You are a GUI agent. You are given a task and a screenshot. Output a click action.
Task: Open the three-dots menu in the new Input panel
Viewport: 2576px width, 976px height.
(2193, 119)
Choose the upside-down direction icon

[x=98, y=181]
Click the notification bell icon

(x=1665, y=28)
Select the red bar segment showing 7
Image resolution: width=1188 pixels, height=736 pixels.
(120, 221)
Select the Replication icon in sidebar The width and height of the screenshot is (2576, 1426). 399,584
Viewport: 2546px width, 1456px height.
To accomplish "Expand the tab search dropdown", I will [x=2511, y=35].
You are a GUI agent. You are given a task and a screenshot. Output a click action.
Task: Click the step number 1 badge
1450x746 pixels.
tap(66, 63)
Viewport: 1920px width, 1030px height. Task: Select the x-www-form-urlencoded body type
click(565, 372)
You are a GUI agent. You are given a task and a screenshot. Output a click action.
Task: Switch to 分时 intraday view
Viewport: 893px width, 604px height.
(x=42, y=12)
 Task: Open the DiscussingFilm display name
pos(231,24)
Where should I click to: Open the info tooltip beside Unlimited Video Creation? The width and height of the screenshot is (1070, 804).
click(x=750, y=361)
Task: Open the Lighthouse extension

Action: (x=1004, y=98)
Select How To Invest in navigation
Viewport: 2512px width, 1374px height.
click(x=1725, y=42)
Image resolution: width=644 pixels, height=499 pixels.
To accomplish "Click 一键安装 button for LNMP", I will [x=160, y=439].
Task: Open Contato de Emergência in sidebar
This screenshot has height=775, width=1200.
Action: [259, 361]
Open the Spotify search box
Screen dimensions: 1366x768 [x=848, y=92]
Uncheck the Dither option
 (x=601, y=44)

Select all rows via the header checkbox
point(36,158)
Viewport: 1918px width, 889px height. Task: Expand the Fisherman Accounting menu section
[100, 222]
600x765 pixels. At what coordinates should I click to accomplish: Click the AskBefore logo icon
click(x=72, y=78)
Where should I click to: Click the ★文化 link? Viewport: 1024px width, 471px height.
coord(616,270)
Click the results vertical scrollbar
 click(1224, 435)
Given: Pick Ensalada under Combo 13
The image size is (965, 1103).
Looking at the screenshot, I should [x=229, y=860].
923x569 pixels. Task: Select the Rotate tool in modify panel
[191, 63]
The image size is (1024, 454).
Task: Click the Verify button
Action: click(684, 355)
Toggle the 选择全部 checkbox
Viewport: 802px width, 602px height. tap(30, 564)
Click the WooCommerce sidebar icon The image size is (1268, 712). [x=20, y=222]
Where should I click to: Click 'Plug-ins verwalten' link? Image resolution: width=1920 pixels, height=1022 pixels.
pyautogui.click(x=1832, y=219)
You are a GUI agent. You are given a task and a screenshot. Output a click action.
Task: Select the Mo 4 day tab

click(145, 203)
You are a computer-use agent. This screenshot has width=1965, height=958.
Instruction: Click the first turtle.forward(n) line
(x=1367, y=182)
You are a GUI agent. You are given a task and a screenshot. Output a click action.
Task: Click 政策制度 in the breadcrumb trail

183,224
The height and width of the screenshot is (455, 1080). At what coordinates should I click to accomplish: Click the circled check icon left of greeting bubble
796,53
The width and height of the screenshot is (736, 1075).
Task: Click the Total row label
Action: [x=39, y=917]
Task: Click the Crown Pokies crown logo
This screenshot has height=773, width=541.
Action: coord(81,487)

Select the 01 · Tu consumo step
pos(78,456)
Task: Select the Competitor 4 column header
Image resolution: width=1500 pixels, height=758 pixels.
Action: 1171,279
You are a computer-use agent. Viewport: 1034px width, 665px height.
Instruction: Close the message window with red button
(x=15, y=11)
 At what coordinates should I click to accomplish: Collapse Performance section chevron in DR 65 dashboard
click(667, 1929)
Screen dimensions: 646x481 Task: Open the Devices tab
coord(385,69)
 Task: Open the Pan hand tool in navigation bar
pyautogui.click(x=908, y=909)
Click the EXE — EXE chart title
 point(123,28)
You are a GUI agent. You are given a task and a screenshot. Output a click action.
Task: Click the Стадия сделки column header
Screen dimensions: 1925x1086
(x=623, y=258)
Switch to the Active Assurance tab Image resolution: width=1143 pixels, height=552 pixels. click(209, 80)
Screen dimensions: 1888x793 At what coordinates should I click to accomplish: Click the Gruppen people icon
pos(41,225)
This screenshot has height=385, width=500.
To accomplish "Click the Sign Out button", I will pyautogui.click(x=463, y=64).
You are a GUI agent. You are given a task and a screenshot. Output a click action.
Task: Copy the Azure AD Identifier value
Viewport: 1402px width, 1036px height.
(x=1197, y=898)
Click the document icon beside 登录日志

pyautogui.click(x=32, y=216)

DIRECTION:
Edit the stretch from the line containing "Image resolution: width=644" through the line containing "Looking at the" by replacing "Uncheck" with "Deselect", and give back only those lines with everything else left unchanged.

OUTPUT FOR THIS EXERCISE:
Image resolution: width=644 pixels, height=499 pixels.
To accomplish "Click 一键安装 button for LNMP", I will [x=160, y=439].
Task: Open Contato de Emergência in sidebar
This screenshot has height=775, width=1200.
Action: [259, 361]
Open the Spotify search box
Screen dimensions: 1366x768 [x=848, y=92]
Deselect the Dither option
 (x=601, y=44)

Select all rows via the header checkbox
point(36,158)
Viewport: 1918px width, 889px height. Task: Expand the Fisherman Accounting menu section
[100, 222]
600x765 pixels. At what coordinates should I click to accomplish: Click the AskBefore logo icon
click(x=72, y=78)
Where should I click to: Click the ★文化 link? Viewport: 1024px width, 471px height.
coord(616,270)
Click the results vertical scrollbar
 click(1224, 435)
Given: Pick Ensalada under Combo 13
The image size is (965, 1103).
Looking at the screenshot, I should [x=229, y=860].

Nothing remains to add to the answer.